Dans sa synthèse, le Bureau du procureur a également confirmé que plus de 1 500 autres Soudanais qui n’étaient pas en détention ont été expulsés vers le Soudan via un pays tiers en 2012. Même s’ils n’étaient pas détenus lorsqu’ils ont signé les documents requis, Amnesty International craint que leur consentement n’ait pas été libre et éclairé, en raison de l’absence d’accès à une procédure d’asile équitable et efficace en Israël, des nombreuses mesures répressives visant les « infiltrés », adoptées ou en cours d’examen devant la Knesset (Parlement israélien), des déclarations racistes et xénophobes de représentants de l’État contre les demandeurs d’asile, et du nombre croissant d’agressions ciblant des demandeurs d’asile et leurs communautés.

S’ils sont renvoyés dans leur pays depuis des États où ils ont sollicité l’asile, les demandeurs soudanais sont exposés au harcèlement, à la détention, à la torture et à d’autres mauvais traitements aux mains des services de sécurité. Ceux qui sont renvoyés au Soudan depuis Israël sont encore plus menacés, car la loi soudanaise prévoit de lourdes sanctions pour les citoyens qui entrent en Israël ou ont des contacts avec des Israéliens.

Amnesty International s’oppose à tous les renvois forcés de ressortissants soudanais depuis Israël vers leur pays, y compris via des pays tiers. Le Soudan et Israël se considérant mutuellement comme des États « ennemis », elle estime que tous les Soudanais se trouvant en Israël risquent de voir leurs droits fondamentaux gravement bafoués s’ils sont renvoyés et doivent donc bénéficier d’une protection internationale.

Les nouveaux éléments dévoilés par le Bureau du procureur ne concordent pas avec les déclarations de hauts responsables israéliens, qui depuis trois mois ont laissé entendre que les autorités avaient suspendu les expulsions de détenus érythréens et soudanais. Le 4 mars, le procureur général Yehuda Weinstein a ordonné à l’Autorité de la population et de l’immigration de ne plus expulser d’Érythréens détenus en Israël vers quelque pays que ce soit, jusqu’à ce que les questions juridiques qui se posent soient clarifiées. La ministre de la Justice Tzipi Livni, en réponse à une requête du membre de la Knesset Dov Khenin le 19 mai, a affirmé que cette suspension s’appliquait aussi aux Soudanais.

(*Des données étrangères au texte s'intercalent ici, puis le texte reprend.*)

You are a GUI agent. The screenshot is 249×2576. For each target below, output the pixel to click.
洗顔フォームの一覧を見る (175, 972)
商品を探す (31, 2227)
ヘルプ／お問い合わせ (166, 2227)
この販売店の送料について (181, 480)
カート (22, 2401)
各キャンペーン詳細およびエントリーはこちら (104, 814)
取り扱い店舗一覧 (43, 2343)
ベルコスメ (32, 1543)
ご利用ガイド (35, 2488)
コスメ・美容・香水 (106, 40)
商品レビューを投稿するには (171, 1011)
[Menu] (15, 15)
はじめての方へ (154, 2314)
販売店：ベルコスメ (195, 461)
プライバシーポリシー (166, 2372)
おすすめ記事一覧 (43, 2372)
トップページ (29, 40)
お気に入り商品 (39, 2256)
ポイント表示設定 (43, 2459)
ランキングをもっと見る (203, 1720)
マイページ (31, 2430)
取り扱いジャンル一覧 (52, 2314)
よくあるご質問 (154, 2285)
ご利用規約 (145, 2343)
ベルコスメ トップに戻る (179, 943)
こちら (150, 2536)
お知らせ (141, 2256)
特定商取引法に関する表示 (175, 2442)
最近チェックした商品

Amnesty International prie instamment le gouvernement israélien de changer de cap. La Knesset doit abroger la Loi sur la prévention de l’infiltration (2012). Dans l’intervalle, le gouvernement israélien ne doit plus l’appliquer et doit permettre à tous les demandeurs d’asile d’avoir accès à une procédure équitable, efficace et transparente, sans recourir à la détention. Les personnes qui ont besoin d’une protection internationale doivent se voir accorder l’asile en Israël.


Complément d’information

Il y a un an, Israël a commencé à appliquer la Loi sur la prévention de l’infiltration, adoptée en janvier 2012. Elle prévoit le placement systématique en détention administrative de quiconque, y compris les demandeurs d’asile, entre sans autorisation sur le territoire israélien. Elle autorise le maintien en détention sans inculpation ni jugement pendant trois ans, voire plus.

Cette loi visait plus particulièrement les personnes entrant clandestinement en Israël via l’Égypte, considérées comme des « infiltrés illégaux » par le gouvernement israélien, même lorsqu’elles souhaitent solliciter l’asile ou ont été victimes de violations des droits humains aux mains de bandes criminelles, dans le Sinaï notamment.

Amnesty International condamne la Loi sur la prévention de l’infiltration de 2012, au motif que la détention automatique et prolongée bafoue le droit international et que la détention des migrants ne doit jamais ressortir d’une mesure punitive ou dissuasive.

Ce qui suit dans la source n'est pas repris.